Стилистические особенности интерьеров венециановской школы, при всех вариациях личных творческих манер, носят скорее родовой, нежели индивидуальный характер. Не без оснований современный глаз видит в них, как в реальной архитектуре «малого ампира», документ эпохи, порожденный определенным общественным вкусом, «позицией мелкопоместного дворянства» (если спародировать вульгарный социологизм двадцатых годов), а не личным эстетическим волеизъявлением художника.
Строгие, претендующие на тотальную диктатуру во всей сфере пластических искусств нормы ампира смягчаются, уменьшаясь от градостроительных до интерьерных, до частных масштабов, но нисколько при этом не утрачивают единства, охватывающего всю среду вплоть до мелких деталей.
Вещи, наполняющие «комнатные жанры» венециановцев и близких им мастеров,- зеркала и картины в прямоугольных рамах, копии антиков, чопорная мебель со скупыми декоративными вставками, канделябры на римский манер — все это само по себе стандартно (как ни кощунственно это слово звучит по отношению к пушкинской эпохе) и никак не «разоблачает» характер и привычки их владельца.

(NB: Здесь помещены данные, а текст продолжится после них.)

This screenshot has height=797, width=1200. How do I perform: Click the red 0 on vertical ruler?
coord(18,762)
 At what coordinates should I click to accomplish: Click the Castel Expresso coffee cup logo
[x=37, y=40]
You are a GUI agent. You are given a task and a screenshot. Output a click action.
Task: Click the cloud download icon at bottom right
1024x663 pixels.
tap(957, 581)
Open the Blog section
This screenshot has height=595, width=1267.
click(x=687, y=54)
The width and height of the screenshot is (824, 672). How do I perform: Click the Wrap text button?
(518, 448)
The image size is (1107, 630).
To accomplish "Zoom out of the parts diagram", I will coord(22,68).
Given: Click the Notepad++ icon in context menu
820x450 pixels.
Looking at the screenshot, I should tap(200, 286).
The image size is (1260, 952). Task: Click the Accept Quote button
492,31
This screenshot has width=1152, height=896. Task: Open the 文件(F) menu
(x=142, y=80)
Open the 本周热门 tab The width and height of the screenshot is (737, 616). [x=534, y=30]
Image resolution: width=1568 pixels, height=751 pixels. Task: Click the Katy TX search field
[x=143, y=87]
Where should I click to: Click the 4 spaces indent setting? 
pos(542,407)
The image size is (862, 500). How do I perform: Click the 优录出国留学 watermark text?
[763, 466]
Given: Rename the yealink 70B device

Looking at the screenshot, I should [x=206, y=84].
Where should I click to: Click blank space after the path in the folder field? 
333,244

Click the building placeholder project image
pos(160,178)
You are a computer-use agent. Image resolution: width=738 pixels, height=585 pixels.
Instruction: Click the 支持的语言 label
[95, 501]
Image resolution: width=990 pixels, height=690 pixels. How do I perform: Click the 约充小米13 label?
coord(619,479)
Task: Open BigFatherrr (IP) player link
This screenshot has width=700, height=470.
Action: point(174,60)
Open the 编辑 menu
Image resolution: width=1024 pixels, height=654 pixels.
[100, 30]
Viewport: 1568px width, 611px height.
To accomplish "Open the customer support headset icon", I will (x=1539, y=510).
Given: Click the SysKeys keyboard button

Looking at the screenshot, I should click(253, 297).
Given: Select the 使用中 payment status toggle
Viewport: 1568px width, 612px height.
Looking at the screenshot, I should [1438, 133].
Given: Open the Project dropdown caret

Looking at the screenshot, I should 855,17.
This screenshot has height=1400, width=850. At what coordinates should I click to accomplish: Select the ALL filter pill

Поэтому и картины эти, обычно небольшого, «кабинетного» формата, воспринимаются не как иносказательные портреты, но как образы социальной атмосферы, лишенные персональных намеков. Конечно, фигуры здесь нередко изображают конкретных людей, а обстановка сохраняет дотошную верность натуре, но уровень типизации таков, что названия «В комнатах», «Гостиная», «На антресолях» всегда точнее передают настроение, чем, скажем, таблички «Кабинет дома В. И. Милюкова в Островках» или «Портретная в доме В. П. Кочубея».
Налет своеобразной анонимности радикально отличает такие произведения от индивидуальной, доходящей до гротеска конкретики жилья в «Мертвых душах» Н. В. Гоголя или прозе А. Ф. Писемского, продолжившего эту традицию «интерьера-портрета».